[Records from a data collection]
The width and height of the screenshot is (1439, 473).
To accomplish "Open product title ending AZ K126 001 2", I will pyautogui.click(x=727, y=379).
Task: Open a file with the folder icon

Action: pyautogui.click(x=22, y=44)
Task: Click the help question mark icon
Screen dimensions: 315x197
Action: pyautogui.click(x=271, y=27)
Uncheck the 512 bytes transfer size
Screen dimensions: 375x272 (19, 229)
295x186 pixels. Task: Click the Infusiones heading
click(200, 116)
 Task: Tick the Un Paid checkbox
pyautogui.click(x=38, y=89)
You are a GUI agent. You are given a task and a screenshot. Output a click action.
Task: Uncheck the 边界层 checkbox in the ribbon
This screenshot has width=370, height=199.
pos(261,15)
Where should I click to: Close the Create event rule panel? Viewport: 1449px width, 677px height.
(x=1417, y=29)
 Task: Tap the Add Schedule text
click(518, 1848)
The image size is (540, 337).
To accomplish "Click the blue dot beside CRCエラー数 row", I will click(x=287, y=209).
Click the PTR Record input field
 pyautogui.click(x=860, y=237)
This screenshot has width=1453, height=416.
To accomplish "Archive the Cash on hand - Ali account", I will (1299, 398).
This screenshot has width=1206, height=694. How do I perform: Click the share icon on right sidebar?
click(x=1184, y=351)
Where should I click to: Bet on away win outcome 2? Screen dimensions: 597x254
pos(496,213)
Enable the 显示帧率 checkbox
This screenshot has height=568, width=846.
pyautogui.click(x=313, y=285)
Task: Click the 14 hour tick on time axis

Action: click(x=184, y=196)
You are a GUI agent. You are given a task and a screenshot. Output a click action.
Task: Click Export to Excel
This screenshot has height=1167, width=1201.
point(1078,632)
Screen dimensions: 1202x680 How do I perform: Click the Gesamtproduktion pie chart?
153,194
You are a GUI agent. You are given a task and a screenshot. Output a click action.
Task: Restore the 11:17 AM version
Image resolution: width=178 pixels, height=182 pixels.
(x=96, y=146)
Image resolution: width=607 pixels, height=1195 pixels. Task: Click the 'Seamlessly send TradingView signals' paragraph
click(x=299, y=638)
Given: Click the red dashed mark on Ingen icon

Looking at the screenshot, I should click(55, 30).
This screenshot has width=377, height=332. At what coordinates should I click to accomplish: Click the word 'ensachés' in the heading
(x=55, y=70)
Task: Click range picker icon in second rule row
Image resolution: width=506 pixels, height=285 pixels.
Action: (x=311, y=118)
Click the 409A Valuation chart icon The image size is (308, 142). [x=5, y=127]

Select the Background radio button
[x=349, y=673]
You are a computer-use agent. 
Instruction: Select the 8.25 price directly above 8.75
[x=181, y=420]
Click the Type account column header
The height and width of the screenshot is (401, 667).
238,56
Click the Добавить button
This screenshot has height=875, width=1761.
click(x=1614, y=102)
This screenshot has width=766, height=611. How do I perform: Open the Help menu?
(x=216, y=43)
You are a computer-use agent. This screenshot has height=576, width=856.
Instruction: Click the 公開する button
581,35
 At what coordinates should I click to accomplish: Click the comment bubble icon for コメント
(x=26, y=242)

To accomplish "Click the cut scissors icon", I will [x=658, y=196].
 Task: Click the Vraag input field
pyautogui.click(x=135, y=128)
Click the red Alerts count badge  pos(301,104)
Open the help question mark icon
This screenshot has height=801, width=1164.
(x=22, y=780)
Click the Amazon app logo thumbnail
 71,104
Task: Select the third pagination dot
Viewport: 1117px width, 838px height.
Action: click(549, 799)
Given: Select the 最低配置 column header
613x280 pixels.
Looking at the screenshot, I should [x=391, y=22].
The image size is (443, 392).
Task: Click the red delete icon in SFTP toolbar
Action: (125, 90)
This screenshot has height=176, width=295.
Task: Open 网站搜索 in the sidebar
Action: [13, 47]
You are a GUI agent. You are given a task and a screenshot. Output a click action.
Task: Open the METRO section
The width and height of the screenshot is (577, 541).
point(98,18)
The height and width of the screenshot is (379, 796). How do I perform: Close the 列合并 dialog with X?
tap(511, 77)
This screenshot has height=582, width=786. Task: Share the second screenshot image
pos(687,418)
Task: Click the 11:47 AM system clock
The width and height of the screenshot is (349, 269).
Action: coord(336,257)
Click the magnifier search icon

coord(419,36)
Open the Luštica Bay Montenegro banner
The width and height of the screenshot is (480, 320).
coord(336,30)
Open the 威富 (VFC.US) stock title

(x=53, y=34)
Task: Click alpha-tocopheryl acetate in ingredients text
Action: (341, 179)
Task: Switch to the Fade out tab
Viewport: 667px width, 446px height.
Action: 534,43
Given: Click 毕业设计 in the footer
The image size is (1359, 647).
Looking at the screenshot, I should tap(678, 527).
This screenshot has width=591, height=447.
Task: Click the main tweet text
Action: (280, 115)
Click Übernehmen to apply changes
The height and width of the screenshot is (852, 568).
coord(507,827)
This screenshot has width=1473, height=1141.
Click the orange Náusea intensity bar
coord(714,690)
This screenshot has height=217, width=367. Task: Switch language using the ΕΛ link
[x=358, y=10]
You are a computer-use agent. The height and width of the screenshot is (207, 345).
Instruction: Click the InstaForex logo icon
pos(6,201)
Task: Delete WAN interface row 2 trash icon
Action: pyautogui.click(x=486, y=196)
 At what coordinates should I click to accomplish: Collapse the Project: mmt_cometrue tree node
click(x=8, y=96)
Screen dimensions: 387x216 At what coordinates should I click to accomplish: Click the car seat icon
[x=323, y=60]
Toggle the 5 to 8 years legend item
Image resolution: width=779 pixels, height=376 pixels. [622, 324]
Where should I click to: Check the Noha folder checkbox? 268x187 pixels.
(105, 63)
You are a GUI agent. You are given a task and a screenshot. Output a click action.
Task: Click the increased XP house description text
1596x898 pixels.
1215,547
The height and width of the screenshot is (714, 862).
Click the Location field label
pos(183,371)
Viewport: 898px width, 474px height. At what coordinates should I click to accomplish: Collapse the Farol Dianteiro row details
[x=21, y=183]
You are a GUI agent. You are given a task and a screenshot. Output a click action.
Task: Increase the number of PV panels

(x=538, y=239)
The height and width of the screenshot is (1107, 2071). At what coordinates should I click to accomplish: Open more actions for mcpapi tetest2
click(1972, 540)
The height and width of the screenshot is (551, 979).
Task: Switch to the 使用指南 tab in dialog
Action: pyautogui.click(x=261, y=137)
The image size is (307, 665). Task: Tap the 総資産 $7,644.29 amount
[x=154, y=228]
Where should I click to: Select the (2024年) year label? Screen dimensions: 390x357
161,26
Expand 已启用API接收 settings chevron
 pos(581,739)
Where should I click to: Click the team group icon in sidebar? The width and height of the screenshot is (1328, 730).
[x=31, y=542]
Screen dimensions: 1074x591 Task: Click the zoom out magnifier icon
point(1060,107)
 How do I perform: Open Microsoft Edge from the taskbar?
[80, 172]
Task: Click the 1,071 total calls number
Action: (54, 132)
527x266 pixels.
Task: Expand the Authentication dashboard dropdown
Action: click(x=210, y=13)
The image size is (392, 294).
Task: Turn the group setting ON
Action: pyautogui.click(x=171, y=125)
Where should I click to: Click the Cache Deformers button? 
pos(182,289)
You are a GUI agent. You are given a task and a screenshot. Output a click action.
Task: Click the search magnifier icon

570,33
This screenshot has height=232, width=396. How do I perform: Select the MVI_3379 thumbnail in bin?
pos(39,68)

--- Written request ---
Please retype all of the records above, line for line, without changing anything.

--- Reply to the task ---
The width and height of the screenshot is (1439, 473).
To accomplish "Open product title ending AZ K126 001 2", I will pyautogui.click(x=727, y=379).
Task: Open a file with the folder icon

Action: pyautogui.click(x=22, y=44)
Task: Click the help question mark icon
Screen dimensions: 315x197
Action: pyautogui.click(x=271, y=27)
Uncheck the 512 bytes transfer size
Screen dimensions: 375x272 (19, 229)
295x186 pixels. Task: Click the Infusiones heading
click(200, 116)
 Task: Tick the Un Paid checkbox
pyautogui.click(x=38, y=89)
You are a GUI agent. You are given a task and a screenshot. Output a click action.
Task: Uncheck the 边界层 checkbox in the ribbon
This screenshot has width=370, height=199.
pos(261,15)
Where should I click to: Close the Create event rule panel? Viewport: 1449px width, 677px height.
(x=1417, y=29)
 Task: Tap the Add Schedule text
click(518, 1848)
The image size is (540, 337).
To accomplish "Click the blue dot beside CRCエラー数 row", I will click(x=287, y=209).
Click the PTR Record input field
 pyautogui.click(x=860, y=237)
This screenshot has width=1453, height=416.
To accomplish "Archive the Cash on hand - Ali account", I will (1299, 398).
This screenshot has width=1206, height=694. How do I perform: Click the share icon on right sidebar?
click(x=1184, y=351)
Where should I click to: Bet on away win outcome 2? Screen dimensions: 597x254
pos(496,213)
Enable the 显示帧率 checkbox
This screenshot has height=568, width=846.
pyautogui.click(x=313, y=285)
Task: Click the 14 hour tick on time axis

Action: click(x=184, y=196)
You are a GUI agent. You are given a task and a screenshot. Output a click action.
Task: Click Export to Excel
This screenshot has height=1167, width=1201.
point(1078,632)
Screen dimensions: 1202x680 How do I perform: Click the Gesamtproduktion pie chart?
153,194
You are a GUI agent. You are given a task and a screenshot. Output a click action.
Task: Restore the 11:17 AM version
Image resolution: width=178 pixels, height=182 pixels.
(x=96, y=146)
Image resolution: width=607 pixels, height=1195 pixels. Task: Click the 'Seamlessly send TradingView signals' paragraph
click(x=299, y=638)
Given: Click the red dashed mark on Ingen icon

Looking at the screenshot, I should click(55, 30).
This screenshot has width=377, height=332. At what coordinates should I click to accomplish: Click the word 'ensachés' in the heading
(x=55, y=70)
Task: Click range picker icon in second rule row
Image resolution: width=506 pixels, height=285 pixels.
Action: (x=311, y=118)
Click the 409A Valuation chart icon The image size is (308, 142). [x=5, y=127]

Select the Background radio button
[x=349, y=673]
You are a computer-use agent. 
Instruction: Select the 8.25 price directly above 8.75
[x=181, y=420]
Click the Type account column header
The height and width of the screenshot is (401, 667).
238,56
Click the Добавить button
This screenshot has height=875, width=1761.
click(x=1614, y=102)
This screenshot has width=766, height=611. How do I perform: Open the Help menu?
(x=216, y=43)
You are a computer-use agent. This screenshot has height=576, width=856.
Instruction: Click the 公開する button
581,35
 At what coordinates should I click to accomplish: Click the comment bubble icon for コメント
(x=26, y=242)

To accomplish "Click the cut scissors icon", I will [x=658, y=196].
 Task: Click the Vraag input field
pyautogui.click(x=135, y=128)
Click the red Alerts count badge  pos(301,104)
Open the help question mark icon
This screenshot has height=801, width=1164.
(x=22, y=780)
Click the Amazon app logo thumbnail
 71,104
Task: Select the third pagination dot
Viewport: 1117px width, 838px height.
Action: click(549, 799)
Given: Select the 最低配置 column header
613x280 pixels.
Looking at the screenshot, I should [x=391, y=22].
The image size is (443, 392).
Task: Click the red delete icon in SFTP toolbar
Action: (125, 90)
This screenshot has height=176, width=295.
Task: Open 网站搜索 in the sidebar
Action: [13, 47]
You are a GUI agent. You are given a task and a screenshot. Output a click action.
Task: Open the METRO section
The width and height of the screenshot is (577, 541).
point(98,18)
The height and width of the screenshot is (379, 796). How do I perform: Close the 列合并 dialog with X?
tap(511, 77)
This screenshot has height=582, width=786. Task: Share the second screenshot image
pos(687,418)
Task: Click the 11:47 AM system clock
The width and height of the screenshot is (349, 269).
Action: coord(336,257)
Click the magnifier search icon

coord(419,36)
Open the Luštica Bay Montenegro banner
The width and height of the screenshot is (480, 320).
coord(336,30)
Open the 威富 (VFC.US) stock title

(x=53, y=34)
Task: Click alpha-tocopheryl acetate in ingredients text
Action: (341, 179)
Task: Switch to the Fade out tab
Viewport: 667px width, 446px height.
Action: 534,43
Given: Click 毕业设计 in the footer
The image size is (1359, 647).
Looking at the screenshot, I should tap(678, 527).
This screenshot has width=591, height=447.
Task: Click the main tweet text
Action: (280, 115)
Click Übernehmen to apply changes
The height and width of the screenshot is (852, 568).
coord(507,827)
This screenshot has width=1473, height=1141.
Click the orange Náusea intensity bar
coord(714,690)
This screenshot has height=217, width=367. Task: Switch language using the ΕΛ link
[x=358, y=10]
You are a computer-use agent. The height and width of the screenshot is (207, 345).
Instruction: Click the InstaForex logo icon
pos(6,201)
Task: Delete WAN interface row 2 trash icon
Action: pyautogui.click(x=486, y=196)
 At what coordinates should I click to accomplish: Collapse the Project: mmt_cometrue tree node
click(x=8, y=96)
Screen dimensions: 387x216 At what coordinates should I click to accomplish: Click the car seat icon
[x=323, y=60]
Toggle the 5 to 8 years legend item
Image resolution: width=779 pixels, height=376 pixels. [622, 324]
Where should I click to: Check the Noha folder checkbox? 268x187 pixels.
(105, 63)
You are a GUI agent. You are given a task and a screenshot. Output a click action.
Task: Click the increased XP house description text
1596x898 pixels.
1215,547
The height and width of the screenshot is (714, 862).
Click the Location field label
pos(183,371)
Viewport: 898px width, 474px height. At what coordinates should I click to accomplish: Collapse the Farol Dianteiro row details
[x=21, y=183]
You are a GUI agent. You are given a task and a screenshot. Output a click action.
Task: Increase the number of PV panels

(x=538, y=239)
The height and width of the screenshot is (1107, 2071). At what coordinates should I click to accomplish: Open more actions for mcpapi tetest2
click(1972, 540)
The height and width of the screenshot is (551, 979).
Task: Switch to the 使用指南 tab in dialog
Action: pyautogui.click(x=261, y=137)
The image size is (307, 665). Task: Tap the 総資産 $7,644.29 amount
[x=154, y=228]
Where should I click to: Select the (2024年) year label? Screen dimensions: 390x357
161,26
Expand 已启用API接收 settings chevron
 pos(581,739)
Where should I click to: Click the team group icon in sidebar? The width and height of the screenshot is (1328, 730).
[x=31, y=542]
Screen dimensions: 1074x591 Task: Click the zoom out magnifier icon
point(1060,107)
 How do I perform: Open Microsoft Edge from the taskbar?
[80, 172]
Task: Click the 1,071 total calls number
Action: (54, 132)
527x266 pixels.
Task: Expand the Authentication dashboard dropdown
Action: click(x=210, y=13)
The image size is (392, 294).
Task: Turn the group setting ON
Action: pyautogui.click(x=171, y=125)
Where should I click to: Click the Cache Deformers button? 
pos(182,289)
You are a GUI agent. You are given a task and a screenshot. Output a click action.
Task: Click the search magnifier icon

570,33
This screenshot has height=232, width=396. How do I perform: Select the MVI_3379 thumbnail in bin?
pos(39,68)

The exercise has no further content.